* start Quoted text *

External log size limitations
Andrew Klaassen
ak at spinpro.com
Fri Feb 18 14:31:07 CST 2011
Stan Hoeppner wrote:
> I'm not familiar with Exanet, only that it was an Israeli company that
> went belly up in late '09 early '10. Was the hardware provided by them?
> Is it totally proprietary, or are you able to wipe the OS and install a
> fresh copy of your preferred Linux distro and a recent kernel?
It's IBM and LSI gear, so I'm crossing my fingers that a Linux install
will be relatively painless.
> I'm not sure which block size you're referring to here. Are you
> referring to the kernel page size or the filesystem block size? AFAIK,
> the default Linux kernel page size is still 8 KiB although there has
> been talk for some time WRT changing it to 4 KiB, but IIRC some are
> hesitant due to stack overruns with the 4 KiB page size. Regardless,
> the kernel page size isn't a factor WRT to throughput to disk.
> If you're referring to the latter, XFS has a block size configurable per
> filesystem from 512 bytes to 64 KiB, with 4 KiB being the default. Make
> your XFS filesystems with "-b size=65536" and you should be good to go.
I thought that the filesystem block size was still limited to the kernel
page size, which is 4K on x86 systems.
http://oss.sgi.com/projects/xfs/
"The maximum filesystem block size is the page size of the kernel, which
is 4K on x86 architecture."
Is this no longer true? It would be awesome news if it wasn't.
My quick calculations were based on worst-case random read, which is
what we were seeing with the Exastore. They had a 64K blocksize * 48
disks * 70 seeks per second = 215 MB/s, which is exactly what we were
seeing under load. Under heavy random load, I'm worried that XFS has to
either thrash the disks with 4K reads and writes ~or~ introduce
unnecessary latency by doing read-combining and write-combining and/or
predictive elevator hanky-panky.
> Are those 56 drives configured as a single large RAID stripe? RAID 10
> or RAID 6? Or are they split up into multiple smaller arrays? Hardware
> or software RAID? I ask as it will allow us to give you the exact
> mkfs.xfs command line you need to make your XFS filesystem(s) for
> optimum performance.
I miscounted; it's 48 drives split into 6 hardware RAID-5 arrays.

* end Quoted text *
* start Provided material *

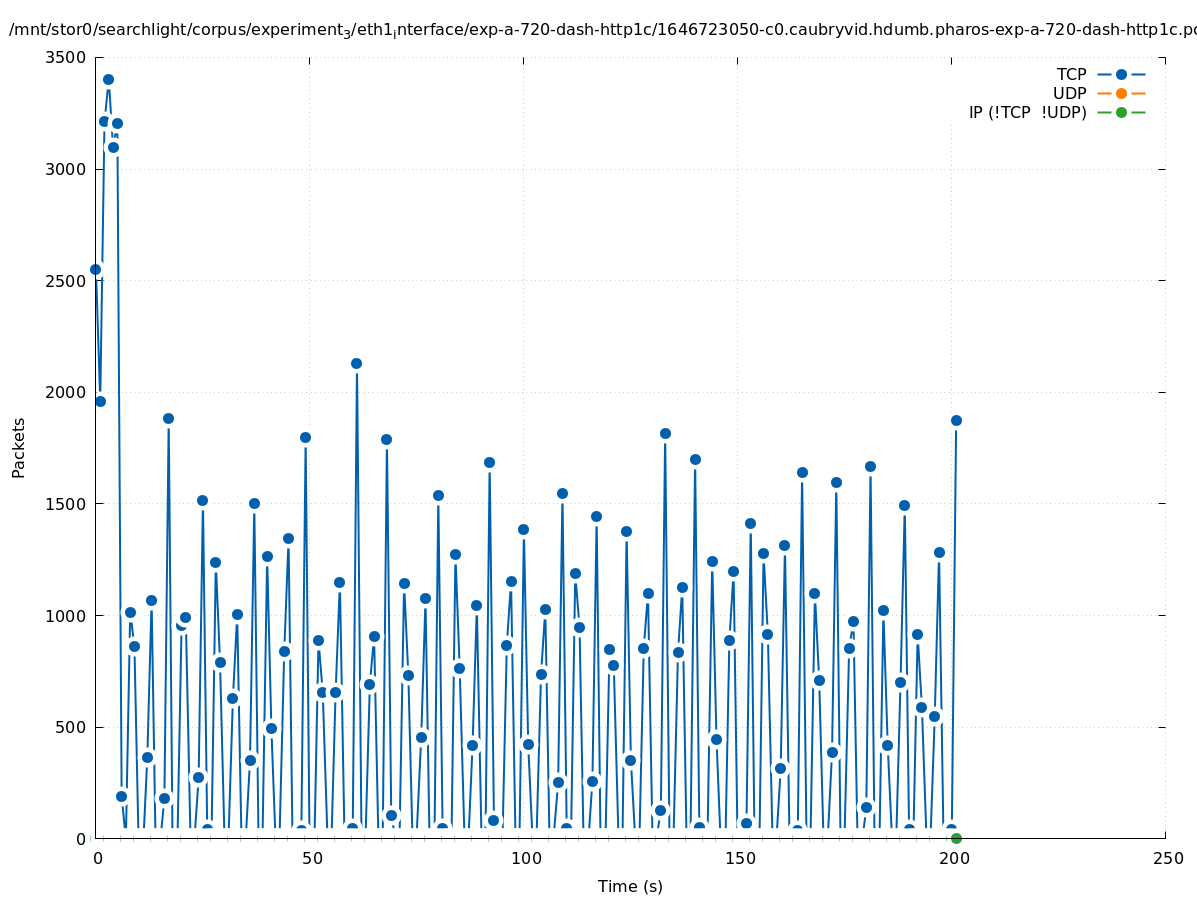Viewport: 1197px width, 900px height.
Task: Select the TCP point near 1880 around 17 seconds
Action: pos(168,418)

* end Provided material *

*Problem set*.
1. Copy the passage of the XFS email that opens with the words containing "Is this no longer" and closes with "hardware RAID-5 arrays.", switching "Exastore" to "old storage system".
2. Render this sentence from the XFS email in Spanish: "I miscounted; it's 48 drives split into 6 hardware RAID-5 arrays."
Rely only on the XFS email for what comes next.

*Solutions by task*.
1.
Is this no longer true? It would be awesome news if it wasn't.
My quick calculations were based on worst-case random read, which is
what we were seeing with the old storage system. They had a 64K blocksize * 48
disks * 70 seeks per second = 215 MB/s, which is exactly what we were
seeing under load. Under heavy random load, I'm worried that XFS has to
either thrash the disks with 4K reads and writes ~or~ introduce
unnecessary latency by doing read-combining and write-combining and/or
predictive elevator hanky-panky.
> Are those 56 drives configured as a single large RAID stripe? RAID 10
> or RAID 6? Or are they split up into multiple smaller arrays? Hardware
> or software RAID? I ask as it will allow us to give you the exact
> mkfs.xfs command line you need to make your XFS filesystem(s) for
> optimum performance.
I miscounted; it's 48 drives split into 6 hardware RAID-5 arrays.

2. Conté mal; son 48 discos divididos en 6 arreglos RAID-5 por hardware.